Central Turkey north and south

The well from which Saul (Paul) of Tarsus drank his water

It is hard to describe the atmosphere of Turkey without being there--and if by saying such, I encourage you to visit so much the better. What I am referring to is the incredible sense of history, of age, of civilizations (seljuks, ottomans, etc), of being in an area that was, at one time and for a long time, the center of civilization, religion, learning, and as not least, military conquest. I'll always remember my 8th grade history teacher, Miss Cronin. I can still hear her reading from our textbook: "The ottoman finally fell, but it will be long remembered. It stood for centuries as a bulwark--the last word was roasted in her glottis a bit-- between Christian Europe (oops..forget the Jews????) and the barbarian states of the Middle East." Bulwark indeed! The ottoman empire only truly disappeared in the wholesale rewrite of Europe that followed World War I.

Ah...history was so much more colorful and honest and alive then! Well, it was honest and alive in Turkey, too. Talking about SOUTHERN TURKEY first, I spent an extra day in Tarsus because I ran into a bunch of crazy Turk guys (repetitive...all Turk guys are crazy). They showed me two things which I found particularly interesting. One was the well from which Saul of Tarsus (later the Paul, of Biblical fame) drank. You can still draw water from the well and drink it if ya want. Not far from the city center is an area of Roman ruins still being excavated. The Roman Road shown here, with many of the flagstones still in place after 2000 years, is in better condition than many roads built in the middle east today! Along the road are ruins of small shops and houses similar to highways of our day.
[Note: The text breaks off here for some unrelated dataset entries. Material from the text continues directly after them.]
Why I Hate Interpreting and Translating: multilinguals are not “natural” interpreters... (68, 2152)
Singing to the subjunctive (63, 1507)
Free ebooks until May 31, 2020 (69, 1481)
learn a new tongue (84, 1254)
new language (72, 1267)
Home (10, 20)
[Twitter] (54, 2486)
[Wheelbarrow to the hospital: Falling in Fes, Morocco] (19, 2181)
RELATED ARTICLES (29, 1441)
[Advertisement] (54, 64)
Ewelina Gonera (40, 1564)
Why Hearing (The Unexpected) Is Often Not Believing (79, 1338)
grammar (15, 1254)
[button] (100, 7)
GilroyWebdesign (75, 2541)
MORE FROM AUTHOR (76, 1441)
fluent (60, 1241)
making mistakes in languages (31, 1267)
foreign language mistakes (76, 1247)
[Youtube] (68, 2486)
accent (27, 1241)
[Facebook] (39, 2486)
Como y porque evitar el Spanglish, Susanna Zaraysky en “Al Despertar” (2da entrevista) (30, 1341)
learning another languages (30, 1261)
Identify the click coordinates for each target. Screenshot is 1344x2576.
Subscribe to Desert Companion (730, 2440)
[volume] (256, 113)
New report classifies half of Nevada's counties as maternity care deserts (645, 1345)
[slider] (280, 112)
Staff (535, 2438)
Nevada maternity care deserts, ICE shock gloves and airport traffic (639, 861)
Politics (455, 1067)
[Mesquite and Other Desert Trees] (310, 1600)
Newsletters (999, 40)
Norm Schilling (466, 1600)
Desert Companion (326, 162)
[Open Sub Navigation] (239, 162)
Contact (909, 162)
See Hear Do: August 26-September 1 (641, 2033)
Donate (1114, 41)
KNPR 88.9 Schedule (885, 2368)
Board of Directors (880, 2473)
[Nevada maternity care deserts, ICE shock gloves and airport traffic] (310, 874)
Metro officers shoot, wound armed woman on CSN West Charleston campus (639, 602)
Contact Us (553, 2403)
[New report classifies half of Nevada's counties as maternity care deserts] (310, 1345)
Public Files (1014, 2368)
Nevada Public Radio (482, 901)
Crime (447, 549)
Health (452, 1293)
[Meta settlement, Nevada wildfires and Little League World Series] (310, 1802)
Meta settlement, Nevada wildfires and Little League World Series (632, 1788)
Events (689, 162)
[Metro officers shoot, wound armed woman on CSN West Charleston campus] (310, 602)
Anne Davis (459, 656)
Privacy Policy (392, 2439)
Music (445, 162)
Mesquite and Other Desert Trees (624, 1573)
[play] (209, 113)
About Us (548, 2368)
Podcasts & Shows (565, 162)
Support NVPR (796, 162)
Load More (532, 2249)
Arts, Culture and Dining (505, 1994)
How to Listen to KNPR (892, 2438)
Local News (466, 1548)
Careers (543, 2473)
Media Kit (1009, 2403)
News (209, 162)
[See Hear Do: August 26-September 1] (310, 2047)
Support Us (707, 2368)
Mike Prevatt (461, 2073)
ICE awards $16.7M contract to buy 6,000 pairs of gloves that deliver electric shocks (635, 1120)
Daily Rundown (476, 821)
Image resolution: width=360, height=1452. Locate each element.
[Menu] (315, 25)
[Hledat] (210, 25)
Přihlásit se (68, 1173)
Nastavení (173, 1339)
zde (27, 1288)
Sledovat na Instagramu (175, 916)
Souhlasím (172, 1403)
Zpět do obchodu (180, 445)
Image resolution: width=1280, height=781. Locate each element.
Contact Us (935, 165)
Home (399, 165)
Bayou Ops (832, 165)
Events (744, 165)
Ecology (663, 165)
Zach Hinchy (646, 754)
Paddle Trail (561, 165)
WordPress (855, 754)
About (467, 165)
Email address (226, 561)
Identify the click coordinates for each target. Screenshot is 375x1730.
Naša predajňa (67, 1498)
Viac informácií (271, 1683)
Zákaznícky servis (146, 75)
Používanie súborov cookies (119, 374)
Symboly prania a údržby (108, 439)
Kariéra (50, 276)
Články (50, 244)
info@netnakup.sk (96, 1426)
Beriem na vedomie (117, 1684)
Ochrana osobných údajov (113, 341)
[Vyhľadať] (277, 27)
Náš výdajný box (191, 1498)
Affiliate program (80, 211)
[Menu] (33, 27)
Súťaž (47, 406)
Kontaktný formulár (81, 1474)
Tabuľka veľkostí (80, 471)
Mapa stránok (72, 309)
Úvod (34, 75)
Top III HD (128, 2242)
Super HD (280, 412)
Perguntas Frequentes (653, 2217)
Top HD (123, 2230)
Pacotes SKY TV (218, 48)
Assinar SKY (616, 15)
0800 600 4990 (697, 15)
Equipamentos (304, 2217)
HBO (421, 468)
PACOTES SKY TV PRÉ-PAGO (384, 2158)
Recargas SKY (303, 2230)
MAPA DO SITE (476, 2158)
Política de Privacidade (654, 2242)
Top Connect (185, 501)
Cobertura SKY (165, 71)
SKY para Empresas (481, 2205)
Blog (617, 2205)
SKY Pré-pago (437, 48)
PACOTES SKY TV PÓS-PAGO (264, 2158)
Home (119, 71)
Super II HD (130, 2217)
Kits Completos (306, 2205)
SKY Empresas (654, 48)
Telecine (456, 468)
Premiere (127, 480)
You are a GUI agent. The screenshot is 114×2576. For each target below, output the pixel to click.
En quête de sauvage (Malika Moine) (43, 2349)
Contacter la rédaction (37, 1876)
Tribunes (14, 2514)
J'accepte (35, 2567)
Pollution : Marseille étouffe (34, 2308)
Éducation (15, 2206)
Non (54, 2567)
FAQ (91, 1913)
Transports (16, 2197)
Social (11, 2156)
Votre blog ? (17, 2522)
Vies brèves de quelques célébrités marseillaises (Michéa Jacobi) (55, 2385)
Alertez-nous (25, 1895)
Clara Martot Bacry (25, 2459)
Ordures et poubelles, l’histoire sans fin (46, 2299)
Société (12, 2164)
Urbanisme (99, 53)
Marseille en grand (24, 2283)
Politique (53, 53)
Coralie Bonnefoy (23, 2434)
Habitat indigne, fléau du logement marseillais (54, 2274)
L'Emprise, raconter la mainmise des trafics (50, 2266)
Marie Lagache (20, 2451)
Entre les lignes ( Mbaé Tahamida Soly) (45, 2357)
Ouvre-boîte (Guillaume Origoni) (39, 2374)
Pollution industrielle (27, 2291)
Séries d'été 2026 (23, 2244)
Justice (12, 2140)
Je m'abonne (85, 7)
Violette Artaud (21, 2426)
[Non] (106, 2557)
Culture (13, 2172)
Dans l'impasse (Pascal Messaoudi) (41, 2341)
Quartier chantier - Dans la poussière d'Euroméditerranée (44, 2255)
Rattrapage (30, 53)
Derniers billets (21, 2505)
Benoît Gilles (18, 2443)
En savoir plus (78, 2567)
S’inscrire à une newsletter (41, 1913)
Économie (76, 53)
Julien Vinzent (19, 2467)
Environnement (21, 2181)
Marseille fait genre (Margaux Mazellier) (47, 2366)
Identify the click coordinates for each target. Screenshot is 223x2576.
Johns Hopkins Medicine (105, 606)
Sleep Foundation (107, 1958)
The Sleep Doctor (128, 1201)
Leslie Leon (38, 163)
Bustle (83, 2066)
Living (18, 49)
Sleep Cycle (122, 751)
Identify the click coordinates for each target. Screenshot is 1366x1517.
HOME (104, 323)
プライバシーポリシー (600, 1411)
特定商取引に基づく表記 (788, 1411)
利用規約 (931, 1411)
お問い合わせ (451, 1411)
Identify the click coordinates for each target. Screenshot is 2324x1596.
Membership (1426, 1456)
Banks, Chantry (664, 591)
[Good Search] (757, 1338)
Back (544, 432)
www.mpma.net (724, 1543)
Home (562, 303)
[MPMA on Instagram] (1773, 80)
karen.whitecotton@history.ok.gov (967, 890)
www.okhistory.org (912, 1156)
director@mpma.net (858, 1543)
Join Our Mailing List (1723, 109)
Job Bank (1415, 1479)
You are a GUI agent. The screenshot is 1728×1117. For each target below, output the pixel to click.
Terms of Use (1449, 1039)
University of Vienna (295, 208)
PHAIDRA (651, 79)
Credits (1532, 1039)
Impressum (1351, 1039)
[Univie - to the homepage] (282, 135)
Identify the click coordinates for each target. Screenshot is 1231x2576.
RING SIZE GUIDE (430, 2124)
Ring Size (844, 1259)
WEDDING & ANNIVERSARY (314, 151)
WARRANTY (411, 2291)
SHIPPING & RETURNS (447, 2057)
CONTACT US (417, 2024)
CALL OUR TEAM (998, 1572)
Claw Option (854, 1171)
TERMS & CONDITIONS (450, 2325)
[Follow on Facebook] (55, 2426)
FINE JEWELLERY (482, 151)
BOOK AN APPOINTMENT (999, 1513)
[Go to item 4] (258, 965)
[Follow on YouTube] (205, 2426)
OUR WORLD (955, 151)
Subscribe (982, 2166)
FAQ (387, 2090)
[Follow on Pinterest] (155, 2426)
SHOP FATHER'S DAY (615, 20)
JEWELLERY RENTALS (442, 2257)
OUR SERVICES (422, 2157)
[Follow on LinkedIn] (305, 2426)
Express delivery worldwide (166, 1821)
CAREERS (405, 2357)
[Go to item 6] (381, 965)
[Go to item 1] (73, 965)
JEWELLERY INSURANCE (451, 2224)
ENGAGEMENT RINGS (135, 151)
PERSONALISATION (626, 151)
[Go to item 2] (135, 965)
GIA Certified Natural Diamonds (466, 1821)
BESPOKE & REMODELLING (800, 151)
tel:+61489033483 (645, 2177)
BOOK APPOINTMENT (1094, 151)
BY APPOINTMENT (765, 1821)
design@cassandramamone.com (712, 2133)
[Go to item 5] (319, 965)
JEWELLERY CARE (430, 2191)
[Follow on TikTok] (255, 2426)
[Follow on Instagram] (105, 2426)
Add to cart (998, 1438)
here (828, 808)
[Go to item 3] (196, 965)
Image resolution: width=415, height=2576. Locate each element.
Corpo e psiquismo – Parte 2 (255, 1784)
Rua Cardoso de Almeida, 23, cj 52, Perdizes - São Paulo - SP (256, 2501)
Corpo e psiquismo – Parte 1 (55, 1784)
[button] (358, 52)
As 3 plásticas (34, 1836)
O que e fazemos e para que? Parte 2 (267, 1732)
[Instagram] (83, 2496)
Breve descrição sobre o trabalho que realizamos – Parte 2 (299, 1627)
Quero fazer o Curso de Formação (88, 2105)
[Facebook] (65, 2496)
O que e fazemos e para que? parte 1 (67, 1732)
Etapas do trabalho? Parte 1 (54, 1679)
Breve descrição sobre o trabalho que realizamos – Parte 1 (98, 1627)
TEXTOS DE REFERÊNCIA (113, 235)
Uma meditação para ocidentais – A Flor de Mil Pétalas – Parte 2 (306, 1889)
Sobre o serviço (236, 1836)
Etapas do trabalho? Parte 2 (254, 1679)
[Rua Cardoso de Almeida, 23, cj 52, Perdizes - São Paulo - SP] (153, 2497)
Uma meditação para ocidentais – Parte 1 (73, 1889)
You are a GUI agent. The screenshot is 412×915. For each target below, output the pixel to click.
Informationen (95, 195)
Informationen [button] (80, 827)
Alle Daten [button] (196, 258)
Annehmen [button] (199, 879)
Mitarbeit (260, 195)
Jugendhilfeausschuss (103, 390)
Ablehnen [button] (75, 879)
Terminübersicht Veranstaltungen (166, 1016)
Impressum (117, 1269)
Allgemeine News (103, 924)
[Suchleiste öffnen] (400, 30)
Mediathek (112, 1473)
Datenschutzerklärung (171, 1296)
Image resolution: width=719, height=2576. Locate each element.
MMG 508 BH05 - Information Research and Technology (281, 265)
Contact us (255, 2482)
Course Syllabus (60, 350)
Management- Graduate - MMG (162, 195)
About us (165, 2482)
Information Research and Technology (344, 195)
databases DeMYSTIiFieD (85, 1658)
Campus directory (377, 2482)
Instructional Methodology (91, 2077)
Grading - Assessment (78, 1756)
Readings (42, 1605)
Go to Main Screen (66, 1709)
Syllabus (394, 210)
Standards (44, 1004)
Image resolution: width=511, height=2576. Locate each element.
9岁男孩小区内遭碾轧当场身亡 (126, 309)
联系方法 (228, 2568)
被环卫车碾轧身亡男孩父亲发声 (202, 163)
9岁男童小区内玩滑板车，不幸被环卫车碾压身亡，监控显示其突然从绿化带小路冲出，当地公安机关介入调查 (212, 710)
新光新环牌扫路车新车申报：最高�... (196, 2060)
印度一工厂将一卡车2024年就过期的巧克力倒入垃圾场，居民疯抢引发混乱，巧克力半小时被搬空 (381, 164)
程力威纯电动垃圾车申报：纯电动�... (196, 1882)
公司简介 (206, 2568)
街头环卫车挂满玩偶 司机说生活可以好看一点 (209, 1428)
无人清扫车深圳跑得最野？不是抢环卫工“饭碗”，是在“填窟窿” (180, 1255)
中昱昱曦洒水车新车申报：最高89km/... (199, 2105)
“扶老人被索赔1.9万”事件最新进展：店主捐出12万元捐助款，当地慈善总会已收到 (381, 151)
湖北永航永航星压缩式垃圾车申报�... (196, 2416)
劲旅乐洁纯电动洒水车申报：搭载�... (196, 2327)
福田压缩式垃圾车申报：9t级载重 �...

North of the city is a large park where the xxxxx river winds thru a series of chasms and pools. It is popular with local turks who use it to cool off, dive into the pools and walk its many shady and lush paths. There are a number of restaurants and cafes woven amongst the meanders and on the promontories where you can watch the lovers stroll and the macho divers leap into the pools below.

For other information about cycling in this part of Turkey, see the Bikeabout , where a cycling tour group went around the entire Medittereanean!

On the northern (Black Sea) coast of Turkey the rider will find a contrasting climate and scenery from that in the south. While all the Turkish coasts are hilly, in the north the hills are densely forested and have substantial rural sections where the riding is lean, green and mean! I ended up riding from Istanbul, through the countryside over to Kastamanou, where I saw the last total solar eclipse of the century. Great weather, darkness at 2:00 PM local time. Many people saw the eclipse from a football field or the castle in donwtown Kastamanou, but I rode back up into the hills above the town so that I could watch the rolling shadow of totality come across the landscape at over 400 miles per hour. The eclipse lasted a bit over 2 minutes, and boom! the crescent sun reappeared and it brightened quickly. First time eclipse watchers are often amazed at MUCH of the suns disk must be covered before it begins to get noticeably dark. For the first 90 minutes or so the effects were almost indistinguishable from a clear day becoming more and more cloudy. But oh...as they say...the finale! The corona was beautiful and you could see Venus, Mercury, and the star Regulus shining at midday.

I had arrived in Kastamanou the day before, and fully expected to have to wild camp in the nearby hills in order to stick around and see the eclipse. But I had wonderful luck. I found a little shop where they repaired everything from lawnmowers to motorbikes to....bicycles! My bike didn't really need repairs, but they were so nice I figured I may as well get some things done that I would otherwise put off. Plus they cleaned the bike for me, replaced the cables, and generally tuned up the whole guy. But best of all they offered to let me stay in the shop overnight so that I didn't have to wild camp. As the place was getting ready to close, I was spreading stuff out to lay down and one of the folks said..no, no, no...stay at our home tonight! Snakes come into the shop at night....
Thus I was hosted by my umpteenth Turkish family and BOY was the food good. All the mechanics kept poking fun at my name Gary, which is very close to the Turkish Gure!! Gure!! which means, bye bye! Too soon it really was time to go. If folks realized just how often and how, briefly, painful these goodbyes are, they would be quite surprised. But I also knew that if I did not move on, there wouldn't be another group of wonderful people to meet or places to see.